Dhaka could reap $2.3 bn from transit facilities to India, others

By IANS
Sunday, October 31, 2010

DHAKA - Bangladesh could reap a profit of $2.3 billion in a period of 30 years by giving transit facilities to India, Nepal and Bhutan, a think tank has said.

To earn that profit, Bangladesh would, however, have to invest $1.17 billion in capital expenditure, operation and maintenance costs for over 30 years to develop corridors for transit traffic, says the Centre for Policy Dialogue (CPD).

Of the amount, $53.74 million and $769 million would be required to set up road and rail links, $79 million and $129 million to upgrade the Chittagong and Mongla ports, and $99 million to operate and maintain them.

Bangladesh and India signed a joint communiqu in January 2010 creating scope for introducing multi-modal transit and transhipment between the two nations.

After years of nursing reservations that India could gain at its expense, Bangladesh is now preparing the UN-sponsored trans-Asian road and rail network that will link major points in the region.

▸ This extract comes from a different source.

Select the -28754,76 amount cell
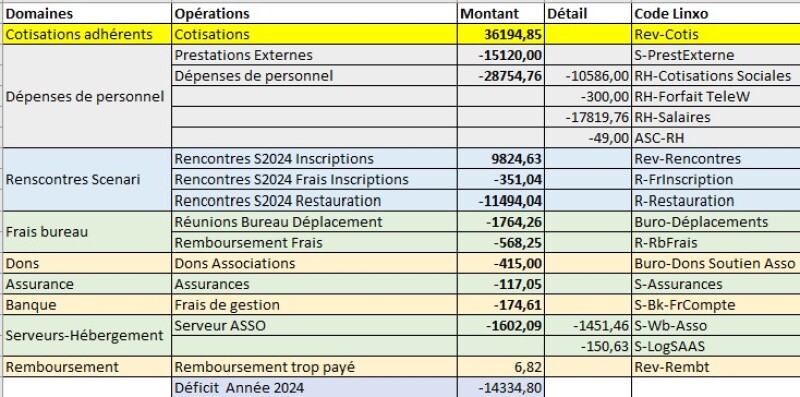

Prime Minister Sheikh Hasina’s pacts with India that allow the trans-Asian linkages have, however, been opposed by the main opposition Bangladesh Nationalist Party.

The CPD study says the transit revenue for Bangladesh would be low in the first five years since many constructions and arrangements would be done during the period. Bangladesh would be able to reap about 10 percent of the full potential benefit at that time.

“From the sixth year onward, full potential benefits are assumed to be realised,” the Daily Star said Sunday.

A team of experts from Bangladesh, India, Nepal and Bhutan prepared the study report. Rahmatullah, former director of the UN Economic and Social Commission for Asia and the Pacific, led the team.

Bangladesh could gain at least three benefits from transit services, says the study.

Freight charges within Bangladesh’s transport network would go down and the country would receive revenue in port charges from international cargo at the Chittagong and Mongla ports. Besides, transit fees to be earned by Bangladesh will be equivalent to 70 percent of India’s transport cost saving, it says.

The study covered 14 corridors - eight road routes, five rail routes and a waterway - for transit traffic between Bhutan, India and Nepal through Bangladesh.